Overigens was de aanbeveling van de evaluatiecommissie om een geheel nieuwe wet te maken en niet enkele aanpassingen te doen, zo blijkt uit eerdere berichtgeving hierover. De commissie werd in juli 2020 ingesteld en het rapport is in oktober 2020 aan de Staten aangeboden. De regering in een persbericht in oktober vorig jaar: ,,Er zijn zoveel punten naar voren gekomen dat de commissie adviseert een nieuwe screeningswet te maken. Ook omdat sommige aspecten een fundamenteel karakter hebben en mogelijk in strijd zijn met de Staatsregeling en het Europees Verdrag voor de Rechten van de Mens (EVRM). Het is daarom op z’n plaats om de wet in te trekken op het moment dat er nieuwe wetgeving is.”
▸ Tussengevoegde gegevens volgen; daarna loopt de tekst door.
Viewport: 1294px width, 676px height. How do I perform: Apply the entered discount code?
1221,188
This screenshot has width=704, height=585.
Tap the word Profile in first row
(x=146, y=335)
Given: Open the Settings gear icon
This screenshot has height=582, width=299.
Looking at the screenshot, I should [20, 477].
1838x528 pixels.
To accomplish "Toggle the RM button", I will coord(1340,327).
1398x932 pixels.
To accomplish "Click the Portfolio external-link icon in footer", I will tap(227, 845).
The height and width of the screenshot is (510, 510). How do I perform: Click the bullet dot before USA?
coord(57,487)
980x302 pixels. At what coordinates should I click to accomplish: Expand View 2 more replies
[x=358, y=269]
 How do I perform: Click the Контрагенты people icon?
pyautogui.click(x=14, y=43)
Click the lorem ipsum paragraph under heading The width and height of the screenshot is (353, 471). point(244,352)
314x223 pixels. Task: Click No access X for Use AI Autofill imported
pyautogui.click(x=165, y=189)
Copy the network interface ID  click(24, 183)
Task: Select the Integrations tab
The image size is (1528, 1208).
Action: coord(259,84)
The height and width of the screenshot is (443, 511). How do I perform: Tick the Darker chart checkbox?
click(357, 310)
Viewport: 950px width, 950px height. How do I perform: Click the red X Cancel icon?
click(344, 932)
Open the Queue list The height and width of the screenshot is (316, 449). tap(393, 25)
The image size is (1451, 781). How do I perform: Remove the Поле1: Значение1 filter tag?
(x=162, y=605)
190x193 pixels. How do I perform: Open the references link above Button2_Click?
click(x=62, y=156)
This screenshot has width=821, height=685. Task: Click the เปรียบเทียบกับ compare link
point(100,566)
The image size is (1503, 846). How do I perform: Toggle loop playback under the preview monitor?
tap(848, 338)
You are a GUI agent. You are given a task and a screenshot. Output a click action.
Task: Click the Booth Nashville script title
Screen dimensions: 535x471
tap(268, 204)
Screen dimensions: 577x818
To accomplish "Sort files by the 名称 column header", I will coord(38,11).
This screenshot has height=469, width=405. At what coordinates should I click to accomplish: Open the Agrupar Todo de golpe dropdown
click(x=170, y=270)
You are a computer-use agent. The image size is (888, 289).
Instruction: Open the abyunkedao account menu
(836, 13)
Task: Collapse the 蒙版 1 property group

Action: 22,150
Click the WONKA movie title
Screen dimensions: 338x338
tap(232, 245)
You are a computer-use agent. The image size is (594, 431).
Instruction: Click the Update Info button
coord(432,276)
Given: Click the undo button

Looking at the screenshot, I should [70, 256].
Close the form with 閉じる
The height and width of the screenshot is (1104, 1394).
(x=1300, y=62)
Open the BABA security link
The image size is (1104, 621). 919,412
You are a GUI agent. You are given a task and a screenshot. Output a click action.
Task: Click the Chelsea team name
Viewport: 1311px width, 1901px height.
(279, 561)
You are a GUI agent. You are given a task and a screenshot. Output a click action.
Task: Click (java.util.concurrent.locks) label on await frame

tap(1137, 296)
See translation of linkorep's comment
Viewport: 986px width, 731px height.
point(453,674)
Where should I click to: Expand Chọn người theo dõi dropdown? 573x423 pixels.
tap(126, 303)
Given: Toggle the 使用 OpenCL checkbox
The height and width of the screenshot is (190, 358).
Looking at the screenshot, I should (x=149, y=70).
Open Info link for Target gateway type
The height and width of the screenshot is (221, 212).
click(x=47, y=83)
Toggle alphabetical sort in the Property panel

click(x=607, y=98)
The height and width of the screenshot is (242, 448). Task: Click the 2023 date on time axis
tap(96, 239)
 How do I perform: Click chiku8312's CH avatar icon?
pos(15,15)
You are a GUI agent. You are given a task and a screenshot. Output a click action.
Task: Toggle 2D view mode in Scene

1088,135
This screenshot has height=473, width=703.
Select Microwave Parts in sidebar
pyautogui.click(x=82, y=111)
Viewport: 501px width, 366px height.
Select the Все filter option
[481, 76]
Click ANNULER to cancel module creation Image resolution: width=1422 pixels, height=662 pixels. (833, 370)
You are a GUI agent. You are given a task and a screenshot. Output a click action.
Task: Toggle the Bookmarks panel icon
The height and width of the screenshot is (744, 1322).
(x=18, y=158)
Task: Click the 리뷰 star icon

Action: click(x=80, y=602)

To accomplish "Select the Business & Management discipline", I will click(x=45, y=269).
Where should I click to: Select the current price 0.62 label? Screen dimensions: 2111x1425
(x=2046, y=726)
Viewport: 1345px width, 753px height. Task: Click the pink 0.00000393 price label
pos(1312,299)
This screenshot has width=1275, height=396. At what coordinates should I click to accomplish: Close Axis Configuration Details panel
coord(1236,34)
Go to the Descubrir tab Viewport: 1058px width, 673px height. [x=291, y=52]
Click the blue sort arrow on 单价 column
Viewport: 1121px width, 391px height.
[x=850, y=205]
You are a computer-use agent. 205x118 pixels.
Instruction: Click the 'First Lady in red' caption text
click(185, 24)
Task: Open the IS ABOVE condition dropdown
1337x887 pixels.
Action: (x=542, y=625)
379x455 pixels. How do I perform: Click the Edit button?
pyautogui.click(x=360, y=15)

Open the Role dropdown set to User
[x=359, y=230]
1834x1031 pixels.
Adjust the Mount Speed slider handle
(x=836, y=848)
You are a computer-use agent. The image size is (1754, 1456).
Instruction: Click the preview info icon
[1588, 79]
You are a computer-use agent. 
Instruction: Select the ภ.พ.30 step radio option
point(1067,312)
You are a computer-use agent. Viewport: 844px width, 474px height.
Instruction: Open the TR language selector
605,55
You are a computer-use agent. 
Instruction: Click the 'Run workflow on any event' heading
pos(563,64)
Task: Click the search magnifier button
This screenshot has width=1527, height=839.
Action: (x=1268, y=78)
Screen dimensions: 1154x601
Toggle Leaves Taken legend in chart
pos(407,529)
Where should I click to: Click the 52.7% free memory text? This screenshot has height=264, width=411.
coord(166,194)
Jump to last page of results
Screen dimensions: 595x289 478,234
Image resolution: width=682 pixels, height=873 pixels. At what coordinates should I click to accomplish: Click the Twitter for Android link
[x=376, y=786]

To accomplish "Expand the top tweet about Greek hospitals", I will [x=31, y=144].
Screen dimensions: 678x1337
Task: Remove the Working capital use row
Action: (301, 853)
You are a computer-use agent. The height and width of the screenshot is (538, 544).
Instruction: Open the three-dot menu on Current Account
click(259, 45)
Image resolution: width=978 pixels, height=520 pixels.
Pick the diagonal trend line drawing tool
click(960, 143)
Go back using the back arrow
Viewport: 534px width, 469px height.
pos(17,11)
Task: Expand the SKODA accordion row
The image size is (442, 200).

Enkele ‘problemen’ die de commissie in de huidige screeningswet aanstipt zijn de gespannen voet met privacywetgeving op het moment dat kandidaat-ministers goedkeuring geven om onderzoek te doen op juridisch gebied, maar ook op medisch en fiscaal gebied en op het gebied van ongebruikelijke transacties. Instanties die deze informatie hebben, hebben een geheimhoudingsplicht.

Ook het doel van de wet moet beter gedefinieerd worden. Verder blijkt dat bepaalde definities en terminologie onduidelijk zijn, zoals het begrip ‘commerciële belangen’ en ‘secundaire functies en activiteiten’. Omdat deze begrippen onduidelijk zijn, is het ook niet helder wanneer er sprake is van strijdigheid met de integriteitswet.
De RvA doet er doorgaans drie maanden over om advies uit te brengen en als er grote wijzigingen aangebracht moeten worden, dan moet de RvA er soms nog een tweede keer naar kijken. Daarna pas zal de wet door het nieuwe kabinet bij de Staten neergelegd kunnen worden, zo geeft AZ aan.